The lyrics begin to describe an ideal fantasy woman, beginning with the simple desire for a woman with a short skirt and a long jacket, but then the descriptions go on to become much more elaborate and very specific, as if to tell a story about a particular woman.
John McCrea said the song was "about prosperity and depression" and the strange behavior of the human mating ritual.[1]
During the verses of the song, the band plays a variation of the chord structure from The Velvet Underground's "Sweet Jane".[2]
The associated music vox pop video is composed entirely of people listening to the song on headphones and their reactions. Responses include enthusiasm, critique, and apathy; some dance, while one Ralph Walbridge, poet, gives the headphones back partway through, stating "uh... I've heard it all a million times, all the way back to all of the old records - which were much better - when they first came out, back in the 1940s." Other comments include Dr. Bruce L. Thiessen's (aka Dr. B.L.T.) "as a psychologist, I'd have to say it has therapeutic value because it releases something deep inside". The video was nominated for Breakthrough Video at the 2002 MTV Video Music Awards, but the White Stripes ultimately secured the award.

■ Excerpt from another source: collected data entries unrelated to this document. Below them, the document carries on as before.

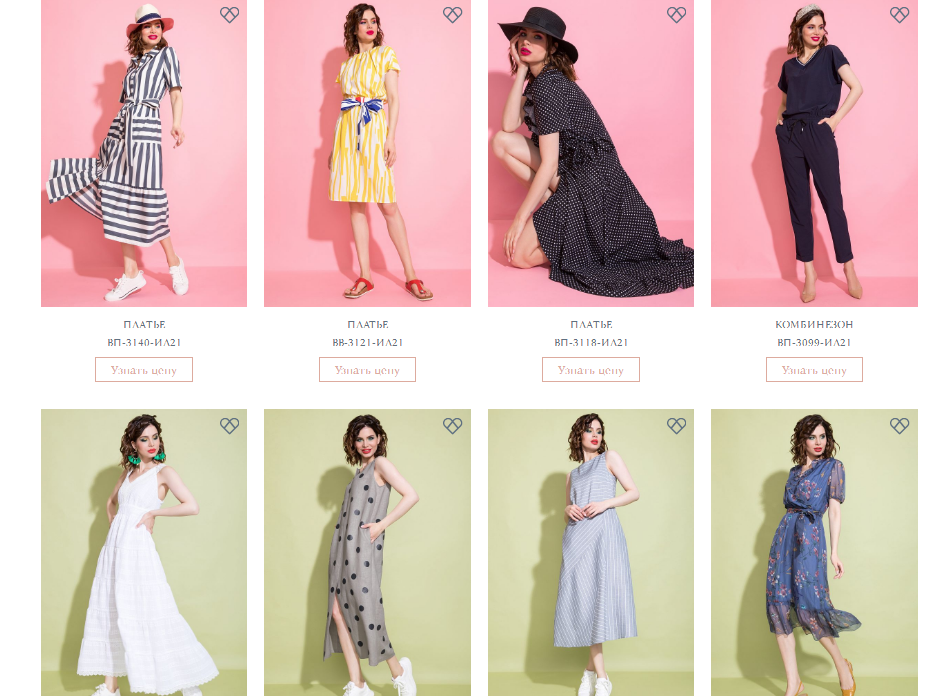The image size is (939, 696).
Task: Click the ВП-3099-ИЛ21 product code
Action: tap(814, 343)
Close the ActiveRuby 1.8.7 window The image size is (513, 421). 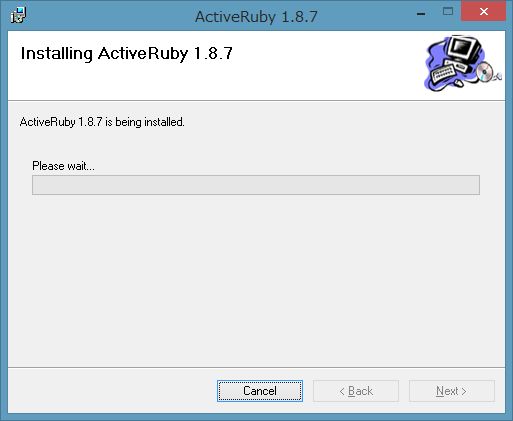483,12
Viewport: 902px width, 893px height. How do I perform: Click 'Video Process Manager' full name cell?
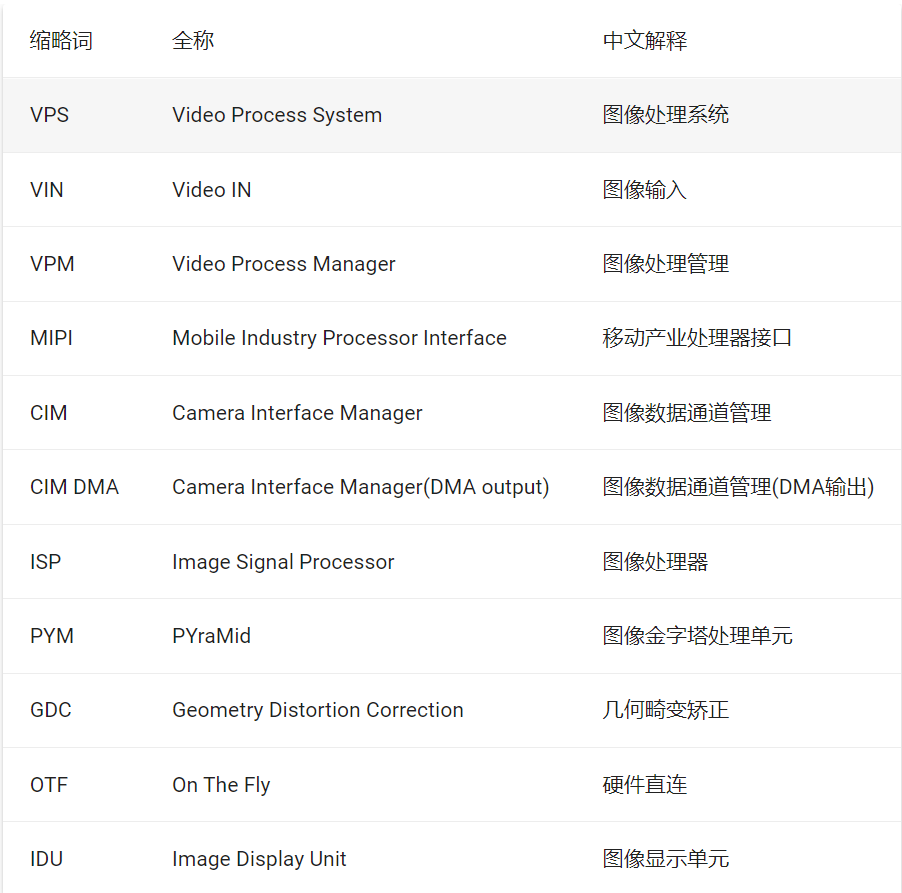click(284, 264)
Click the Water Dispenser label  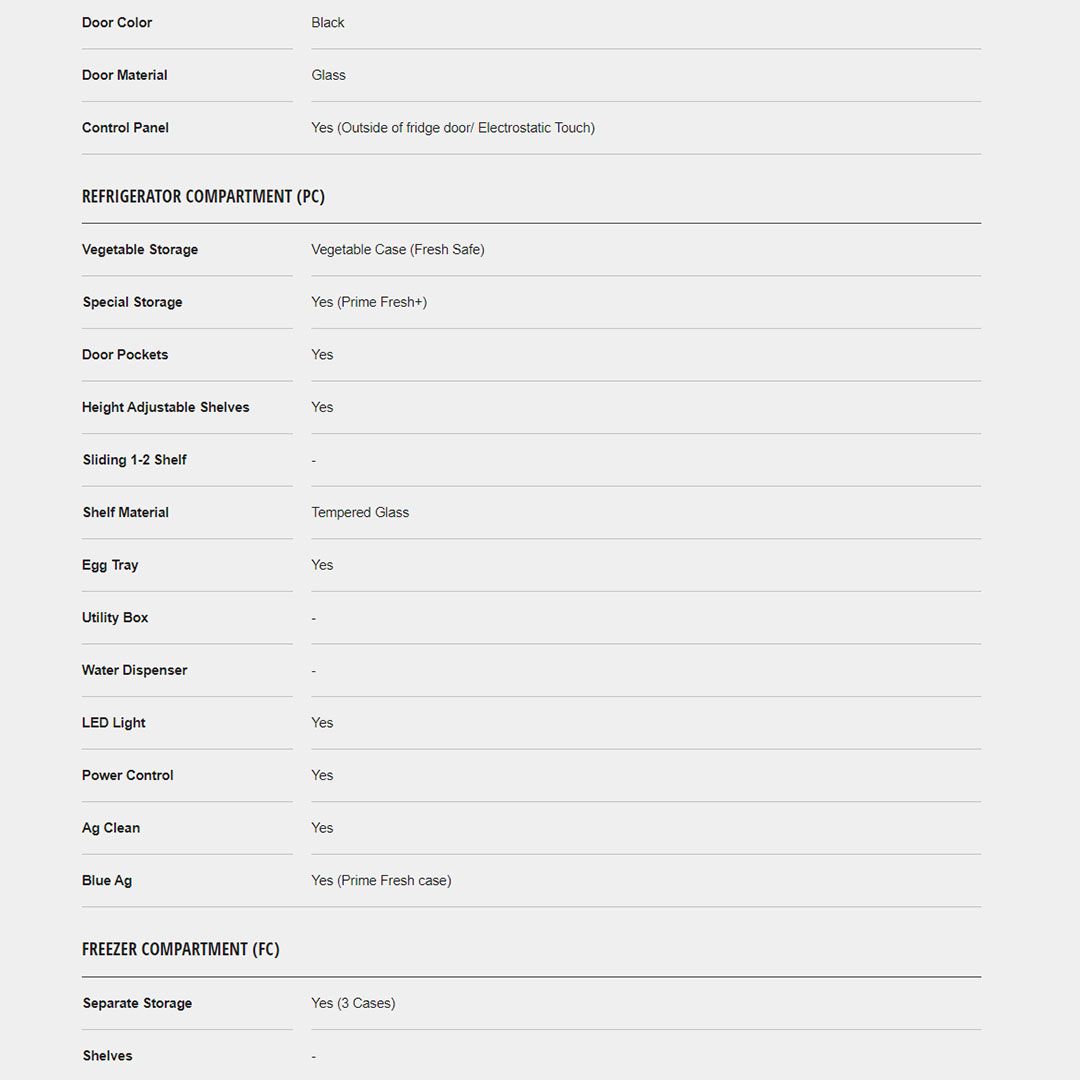coord(134,670)
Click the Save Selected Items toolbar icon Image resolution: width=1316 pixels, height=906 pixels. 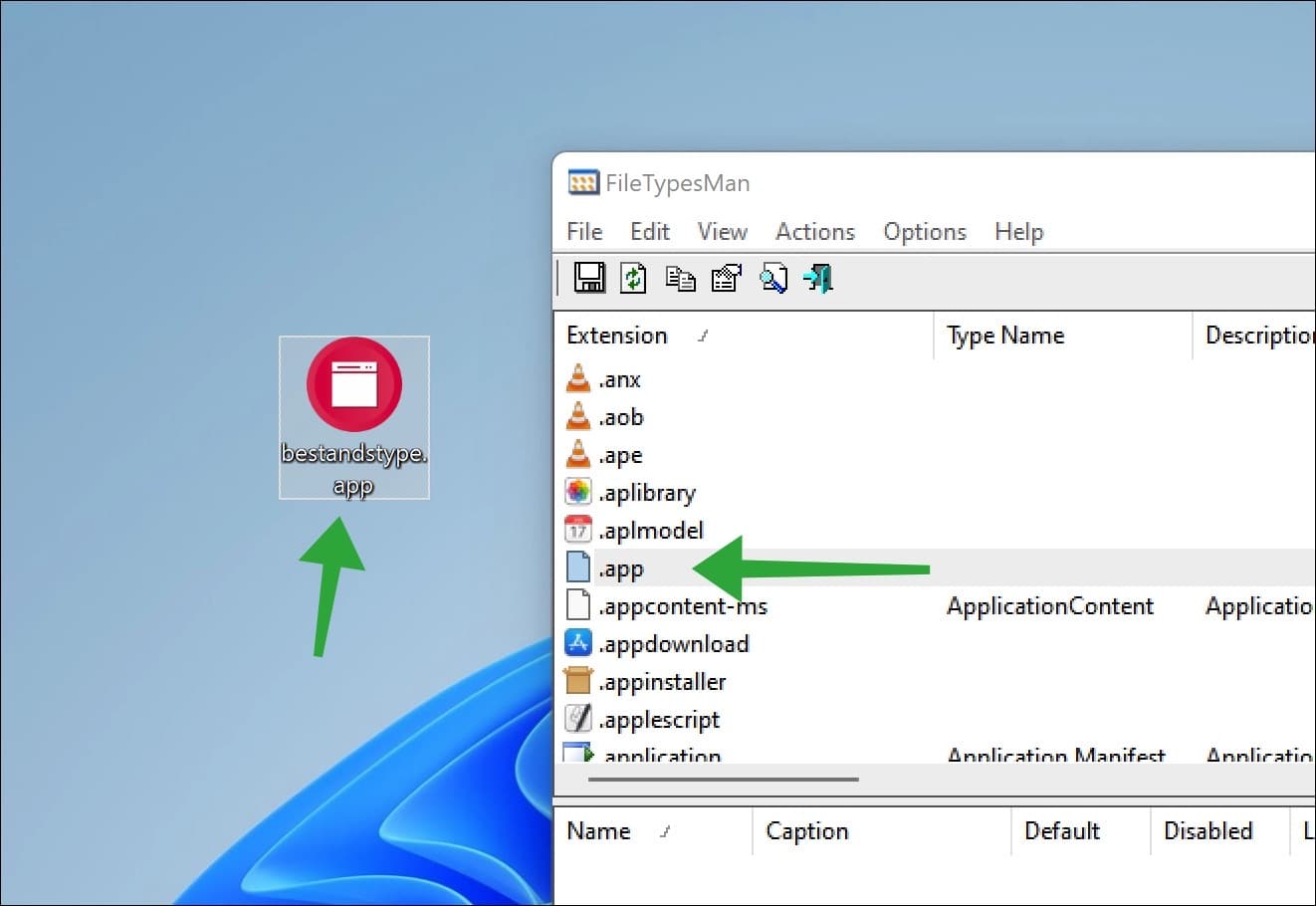[589, 279]
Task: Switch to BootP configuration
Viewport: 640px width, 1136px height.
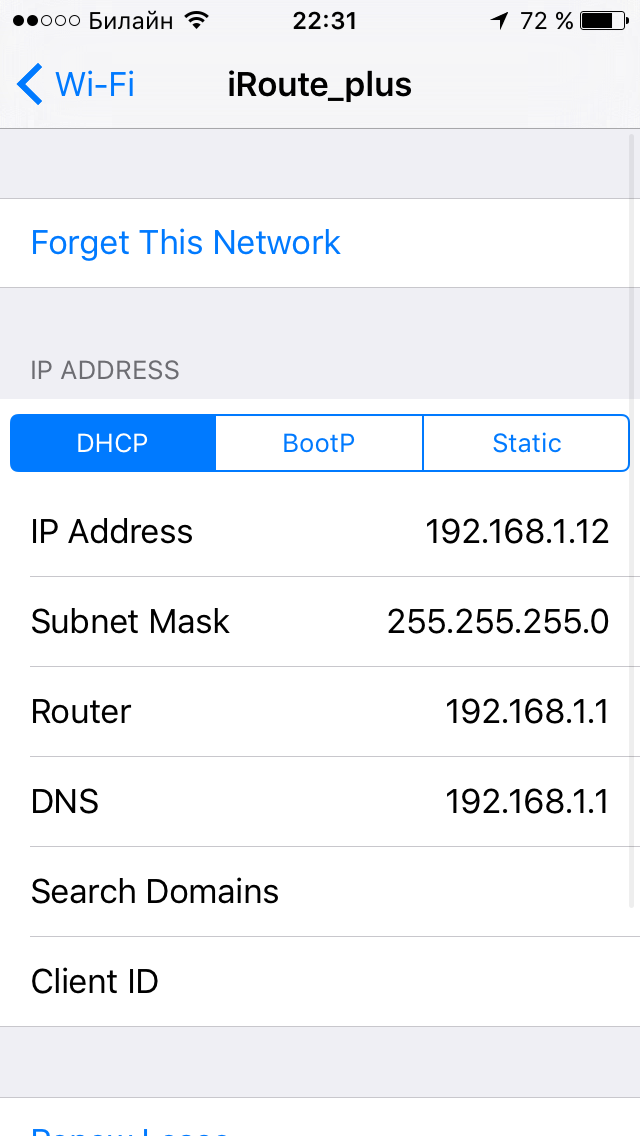Action: click(319, 443)
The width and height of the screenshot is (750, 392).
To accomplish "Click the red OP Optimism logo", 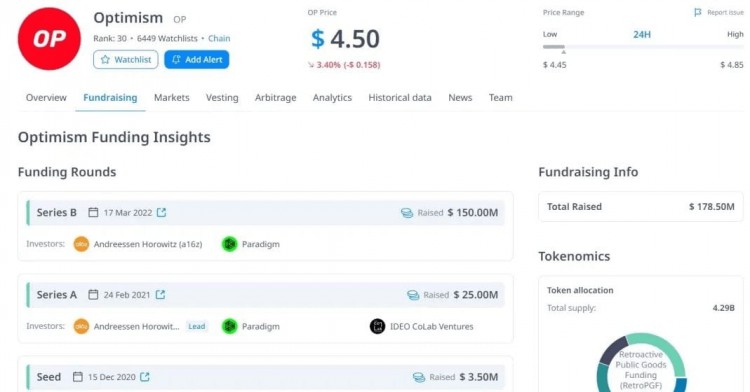I will pos(49,39).

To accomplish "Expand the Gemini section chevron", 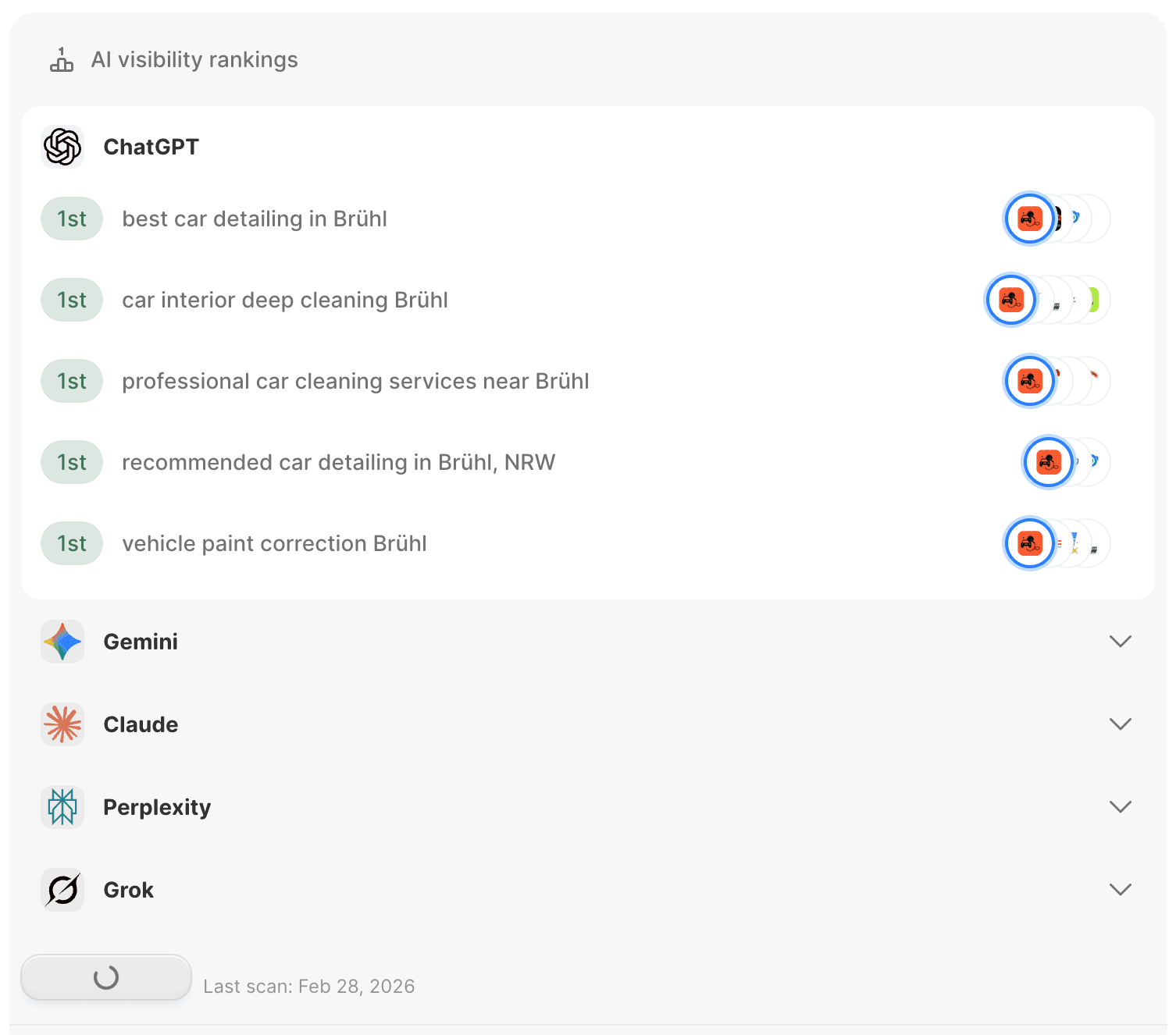I will coord(1120,642).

MuchMusic released an official "Canadian" version of the video that uses footage of people in Toronto, Vancouver, and Montreal. The video humorously censors some foreign words spoken by non-English speakers due to the words' strange pronunciations. The video also featured an appearance from Ed the Sock.
There were various versions of this music video. Additional versions were filmed after the record company suggested the first video would not hold up well to repeated viewing. The videos filmed for an estimated cost of less than $20,000.[3] The Mexican version was directed by Alejandro "Chicle" and edited by Alejandro Davalos Cantu.